TEXTO PROPORCIONADO:
━━━━

Qué delicia la política de la ilusión.
La semana pasada el Olimpo estatal diseñó el cierre de mayo perfecto: listones brillantes, la bendición de Claudia Sheinbaum y una narrativa sobre la “transformación de la salud” que casi nos hacía olvidar el radar terrenal. El nuevo Hospital O’Horán se erigía como el tanque de oxígeno político que el Palacio de Gobierno necesitaba para respirar con holgura.
Qué bello es el guión cuando se queda en el papel.
El problema es que la terca realidad suele ponchar la manguera. Y no con una sutil fuga, sino con cuatro chimeneas humeando al mismo tiempo.
Lo interesante de este festival de la crisis no es su simultaneidad, sino su flagrante falta de originalidad. Ninguno de estos frentes saltó de la nada; todos venían avisando con la parsimonia de un viejo ferrocarril.
Llegó el calor a Yucatán y, con él, el tradicional apagón de la CFE. Cierto es que la culpa técnica es federal, pero ¡la bendita identidad partidista! Cuando la Federación y el Estado cantan bajo las mismas siglas, el apagón federal se convierte en cortocircuito local.
Y como al apagón le sigue la sequía, ahora faltan luz y agua. La solución fue pedir un préstamo para la Japay. Los exgobernadores, Rolando Zapata y Mauricio Vila eran artistas del endeudamiento: nos vendían deudas millonarias envueltas en el celofán de la “seguridad pública”, un blindaje incuestionable.
Pero intentar convencer al respetable de que hay que empeñar el futuro para arreglar tuberías rotas requiere un talento teatral que este gabinete no posee.
La alcaldesa Cecilia Patrón Laviada ya tomó palco, los empresarios levantaron la ceja y la oposición afila los cubiertos.

━━━━

DATOS SIN PROCESAR:

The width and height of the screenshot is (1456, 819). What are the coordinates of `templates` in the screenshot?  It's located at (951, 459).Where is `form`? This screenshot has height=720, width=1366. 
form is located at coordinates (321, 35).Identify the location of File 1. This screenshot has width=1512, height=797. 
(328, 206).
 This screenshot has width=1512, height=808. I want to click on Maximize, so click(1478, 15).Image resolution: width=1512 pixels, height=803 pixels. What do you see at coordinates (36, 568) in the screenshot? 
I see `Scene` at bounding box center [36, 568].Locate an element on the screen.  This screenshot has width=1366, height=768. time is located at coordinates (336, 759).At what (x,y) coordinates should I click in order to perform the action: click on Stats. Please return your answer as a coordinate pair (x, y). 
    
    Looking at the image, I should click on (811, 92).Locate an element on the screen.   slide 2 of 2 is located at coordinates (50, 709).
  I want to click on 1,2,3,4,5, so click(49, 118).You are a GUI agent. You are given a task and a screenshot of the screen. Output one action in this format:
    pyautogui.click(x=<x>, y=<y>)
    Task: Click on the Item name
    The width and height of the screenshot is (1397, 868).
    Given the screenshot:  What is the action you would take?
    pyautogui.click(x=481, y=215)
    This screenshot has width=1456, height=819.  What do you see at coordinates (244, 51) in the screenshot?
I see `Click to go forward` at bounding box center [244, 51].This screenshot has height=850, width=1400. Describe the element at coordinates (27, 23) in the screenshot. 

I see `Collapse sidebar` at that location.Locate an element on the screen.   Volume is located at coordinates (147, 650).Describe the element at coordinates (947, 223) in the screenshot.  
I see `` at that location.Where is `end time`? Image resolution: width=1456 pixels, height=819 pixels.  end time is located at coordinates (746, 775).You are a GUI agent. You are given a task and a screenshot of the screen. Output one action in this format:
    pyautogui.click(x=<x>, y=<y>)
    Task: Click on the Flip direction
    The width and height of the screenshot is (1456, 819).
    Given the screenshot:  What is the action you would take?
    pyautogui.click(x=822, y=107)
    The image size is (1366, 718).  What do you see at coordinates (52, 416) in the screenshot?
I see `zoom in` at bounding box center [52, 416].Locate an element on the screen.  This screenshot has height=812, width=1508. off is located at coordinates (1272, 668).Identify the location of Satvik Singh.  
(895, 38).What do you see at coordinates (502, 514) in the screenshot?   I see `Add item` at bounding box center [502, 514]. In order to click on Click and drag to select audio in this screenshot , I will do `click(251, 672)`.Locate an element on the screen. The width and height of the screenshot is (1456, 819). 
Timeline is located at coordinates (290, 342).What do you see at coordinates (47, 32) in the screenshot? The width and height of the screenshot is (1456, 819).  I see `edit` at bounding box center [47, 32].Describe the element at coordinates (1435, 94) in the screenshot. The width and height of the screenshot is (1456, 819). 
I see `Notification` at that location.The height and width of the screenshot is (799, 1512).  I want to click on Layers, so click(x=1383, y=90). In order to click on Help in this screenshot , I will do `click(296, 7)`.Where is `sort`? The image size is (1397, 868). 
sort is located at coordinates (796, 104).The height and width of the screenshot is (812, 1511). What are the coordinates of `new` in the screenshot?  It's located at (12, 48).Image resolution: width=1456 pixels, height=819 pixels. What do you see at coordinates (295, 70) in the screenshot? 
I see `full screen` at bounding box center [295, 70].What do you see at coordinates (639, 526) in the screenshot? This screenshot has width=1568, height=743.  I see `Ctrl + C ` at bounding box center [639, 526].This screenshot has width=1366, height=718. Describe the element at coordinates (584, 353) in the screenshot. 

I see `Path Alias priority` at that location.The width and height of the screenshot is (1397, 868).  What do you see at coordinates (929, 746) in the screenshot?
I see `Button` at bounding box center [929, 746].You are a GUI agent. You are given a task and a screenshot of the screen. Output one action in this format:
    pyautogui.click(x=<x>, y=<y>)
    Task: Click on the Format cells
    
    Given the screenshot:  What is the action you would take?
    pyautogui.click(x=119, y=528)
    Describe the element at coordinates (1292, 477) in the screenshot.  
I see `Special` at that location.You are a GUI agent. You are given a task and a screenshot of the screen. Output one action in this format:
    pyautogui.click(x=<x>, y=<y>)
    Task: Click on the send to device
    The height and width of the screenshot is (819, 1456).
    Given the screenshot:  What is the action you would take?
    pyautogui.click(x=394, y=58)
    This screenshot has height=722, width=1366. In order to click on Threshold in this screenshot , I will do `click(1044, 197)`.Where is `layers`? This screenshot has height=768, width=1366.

━━━━

TAREAS DEL EJERCICIO:
[A] Responde estas preguntas sobre el texto:
(i) ¿Cómo se llama el nuevo hospital que menciona?
(ii) ¿Para qué organismo se pidió un préstamo?
(iii) ¿Qué dos exgobernadores nombra?
[B] Reproduce palabra por palabra el tramo del texto que va desde "Lo interesante de" hasta "en cortocircuito local.".
Los registros no guardan relación con el texto.

RESPUESTAS POR TAREA:
[A]
(i) Hospital O'Horán.
(ii) La Japay.
(iii) Rolando Zapata y Mauricio Vila.

[B]
Lo interesante de este festival de la crisis no es su simultaneidad, sino su flagrante falta de originalidad. Ninguno de estos frentes saltó de la nada; todos venían avisando con la parsimonia de un viejo ferrocarril.
Llegó el calor a Yucatán y, con él, el tradicional apagón de la CFE. Cierto es que la culpa técnica es federal, pero ¡la bendita identidad partidista! Cuando la Federación y el Estado cantan bajo las mismas siglas, el apagón federal se convierte en cortocircuito local.